START RECORD EXCERPTS

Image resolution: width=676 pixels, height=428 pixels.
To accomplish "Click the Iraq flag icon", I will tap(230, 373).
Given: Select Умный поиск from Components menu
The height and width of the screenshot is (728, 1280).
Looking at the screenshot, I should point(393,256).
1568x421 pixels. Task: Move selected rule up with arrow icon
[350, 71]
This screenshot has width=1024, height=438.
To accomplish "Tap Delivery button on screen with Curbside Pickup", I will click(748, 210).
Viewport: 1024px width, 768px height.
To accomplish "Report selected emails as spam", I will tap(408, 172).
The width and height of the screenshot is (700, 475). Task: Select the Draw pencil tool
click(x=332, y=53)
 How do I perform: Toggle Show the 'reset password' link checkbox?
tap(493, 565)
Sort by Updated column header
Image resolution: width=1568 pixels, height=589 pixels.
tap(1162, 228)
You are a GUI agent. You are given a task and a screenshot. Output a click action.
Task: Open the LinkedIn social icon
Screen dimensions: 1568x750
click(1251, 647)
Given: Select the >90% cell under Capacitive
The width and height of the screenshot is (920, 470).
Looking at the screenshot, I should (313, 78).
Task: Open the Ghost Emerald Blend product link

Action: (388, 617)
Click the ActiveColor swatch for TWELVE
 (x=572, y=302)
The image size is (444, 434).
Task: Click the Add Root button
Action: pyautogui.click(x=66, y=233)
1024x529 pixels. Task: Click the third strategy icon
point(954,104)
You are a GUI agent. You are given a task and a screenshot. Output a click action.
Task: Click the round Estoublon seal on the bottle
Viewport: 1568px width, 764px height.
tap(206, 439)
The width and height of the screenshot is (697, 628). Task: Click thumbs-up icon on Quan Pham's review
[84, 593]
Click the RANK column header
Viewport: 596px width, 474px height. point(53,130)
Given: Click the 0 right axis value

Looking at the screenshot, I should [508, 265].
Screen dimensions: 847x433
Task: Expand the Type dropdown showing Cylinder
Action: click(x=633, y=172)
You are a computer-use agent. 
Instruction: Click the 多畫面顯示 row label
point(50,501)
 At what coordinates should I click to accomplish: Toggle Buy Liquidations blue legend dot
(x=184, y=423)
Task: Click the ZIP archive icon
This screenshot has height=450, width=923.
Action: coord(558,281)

END RECORD EXCERPTS

TASK ITEM -> Please give all of the entries again, exactly as written.

ANSWER BOX ->
Image resolution: width=676 pixels, height=428 pixels.
To accomplish "Click the Iraq flag icon", I will tap(230, 373).
Given: Select Умный поиск from Components menu
The height and width of the screenshot is (728, 1280).
Looking at the screenshot, I should point(393,256).
1568x421 pixels. Task: Move selected rule up with arrow icon
[350, 71]
This screenshot has width=1024, height=438.
To accomplish "Tap Delivery button on screen with Curbside Pickup", I will click(748, 210).
Viewport: 1024px width, 768px height.
To accomplish "Report selected emails as spam", I will tap(408, 172).
The width and height of the screenshot is (700, 475). Task: Select the Draw pencil tool
click(x=332, y=53)
 How do I perform: Toggle Show the 'reset password' link checkbox?
tap(493, 565)
Sort by Updated column header
Image resolution: width=1568 pixels, height=589 pixels.
tap(1162, 228)
You are a GUI agent. You are given a task and a screenshot. Output a click action.
Task: Open the LinkedIn social icon
Screen dimensions: 1568x750
click(1251, 647)
Given: Select the >90% cell under Capacitive
The width and height of the screenshot is (920, 470).
Looking at the screenshot, I should (313, 78).
Task: Open the Ghost Emerald Blend product link

Action: (388, 617)
Click the ActiveColor swatch for TWELVE
 (x=572, y=302)
The image size is (444, 434).
Task: Click the Add Root button
Action: pyautogui.click(x=66, y=233)
1024x529 pixels. Task: Click the third strategy icon
point(954,104)
You are a GUI agent. You are given a task and a screenshot. Output a click action.
Task: Click the round Estoublon seal on the bottle
Viewport: 1568px width, 764px height.
tap(206, 439)
The width and height of the screenshot is (697, 628). Task: Click thumbs-up icon on Quan Pham's review
[84, 593]
Click the RANK column header
Viewport: 596px width, 474px height. point(53,130)
Given: Click the 0 right axis value

Looking at the screenshot, I should [508, 265].
Screen dimensions: 847x433
Task: Expand the Type dropdown showing Cylinder
Action: click(x=633, y=172)
You are a computer-use agent. 
Instruction: Click the 多畫面顯示 row label
point(50,501)
 At what coordinates should I click to accomplish: Toggle Buy Liquidations blue legend dot
(x=184, y=423)
Task: Click the ZIP archive icon
This screenshot has height=450, width=923.
Action: coord(558,281)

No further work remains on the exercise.